____ Records to use

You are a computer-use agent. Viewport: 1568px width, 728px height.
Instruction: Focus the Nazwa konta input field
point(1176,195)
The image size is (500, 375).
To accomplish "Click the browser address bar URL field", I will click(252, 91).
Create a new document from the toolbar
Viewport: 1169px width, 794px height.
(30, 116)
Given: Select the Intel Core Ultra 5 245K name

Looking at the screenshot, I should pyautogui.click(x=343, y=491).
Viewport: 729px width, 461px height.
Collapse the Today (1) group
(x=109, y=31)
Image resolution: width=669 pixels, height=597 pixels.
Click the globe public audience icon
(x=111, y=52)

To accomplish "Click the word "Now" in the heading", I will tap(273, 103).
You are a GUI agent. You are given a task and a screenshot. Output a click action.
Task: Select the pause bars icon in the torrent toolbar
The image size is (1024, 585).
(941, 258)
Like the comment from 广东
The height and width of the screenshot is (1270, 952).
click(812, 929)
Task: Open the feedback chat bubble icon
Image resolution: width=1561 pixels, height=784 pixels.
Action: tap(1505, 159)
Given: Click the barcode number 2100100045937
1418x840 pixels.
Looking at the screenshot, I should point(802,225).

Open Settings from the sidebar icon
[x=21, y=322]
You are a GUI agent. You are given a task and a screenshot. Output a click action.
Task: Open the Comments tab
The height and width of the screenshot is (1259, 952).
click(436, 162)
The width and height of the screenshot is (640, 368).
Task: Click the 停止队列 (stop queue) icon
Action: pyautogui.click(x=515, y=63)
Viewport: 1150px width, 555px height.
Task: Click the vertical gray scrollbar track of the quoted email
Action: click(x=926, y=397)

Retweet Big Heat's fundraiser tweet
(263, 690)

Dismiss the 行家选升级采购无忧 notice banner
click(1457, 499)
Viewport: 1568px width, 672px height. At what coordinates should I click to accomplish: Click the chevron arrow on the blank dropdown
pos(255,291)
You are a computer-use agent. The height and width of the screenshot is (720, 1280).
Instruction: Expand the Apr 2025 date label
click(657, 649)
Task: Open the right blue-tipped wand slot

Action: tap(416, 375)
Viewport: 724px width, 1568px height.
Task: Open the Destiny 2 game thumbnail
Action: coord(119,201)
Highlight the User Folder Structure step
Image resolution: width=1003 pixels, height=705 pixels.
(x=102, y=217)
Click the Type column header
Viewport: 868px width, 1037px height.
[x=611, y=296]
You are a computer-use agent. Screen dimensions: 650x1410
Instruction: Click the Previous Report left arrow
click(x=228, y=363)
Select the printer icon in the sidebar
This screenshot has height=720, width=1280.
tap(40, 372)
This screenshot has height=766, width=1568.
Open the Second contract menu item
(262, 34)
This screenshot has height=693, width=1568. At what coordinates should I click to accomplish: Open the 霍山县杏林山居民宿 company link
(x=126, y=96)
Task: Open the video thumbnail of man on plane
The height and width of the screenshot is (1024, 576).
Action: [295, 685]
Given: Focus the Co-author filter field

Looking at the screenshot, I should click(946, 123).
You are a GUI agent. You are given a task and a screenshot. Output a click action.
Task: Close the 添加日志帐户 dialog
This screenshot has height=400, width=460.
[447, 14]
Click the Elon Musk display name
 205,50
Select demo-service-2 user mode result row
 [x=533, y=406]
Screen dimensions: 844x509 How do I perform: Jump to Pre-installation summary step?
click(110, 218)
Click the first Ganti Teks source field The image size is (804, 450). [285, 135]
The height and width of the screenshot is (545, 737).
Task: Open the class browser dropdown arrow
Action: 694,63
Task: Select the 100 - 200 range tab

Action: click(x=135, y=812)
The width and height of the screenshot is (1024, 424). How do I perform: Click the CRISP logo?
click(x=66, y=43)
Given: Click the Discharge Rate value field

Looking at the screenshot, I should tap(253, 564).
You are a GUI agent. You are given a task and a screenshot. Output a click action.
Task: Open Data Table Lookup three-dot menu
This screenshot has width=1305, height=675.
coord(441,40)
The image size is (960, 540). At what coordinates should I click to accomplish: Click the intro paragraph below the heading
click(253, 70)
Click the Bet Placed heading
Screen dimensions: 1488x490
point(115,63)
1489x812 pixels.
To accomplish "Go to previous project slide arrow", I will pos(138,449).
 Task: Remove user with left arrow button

________

• **Task objective**: Find each line in the data above with the word "will", then copy it.

• **Response box**:
To accomplish "Click the browser address bar URL field", I will click(252, 91).
To accomplish "Click the word "Now" in the heading", I will tap(273, 103).
To accomplish "Go to previous project slide arrow", I will pos(138,449).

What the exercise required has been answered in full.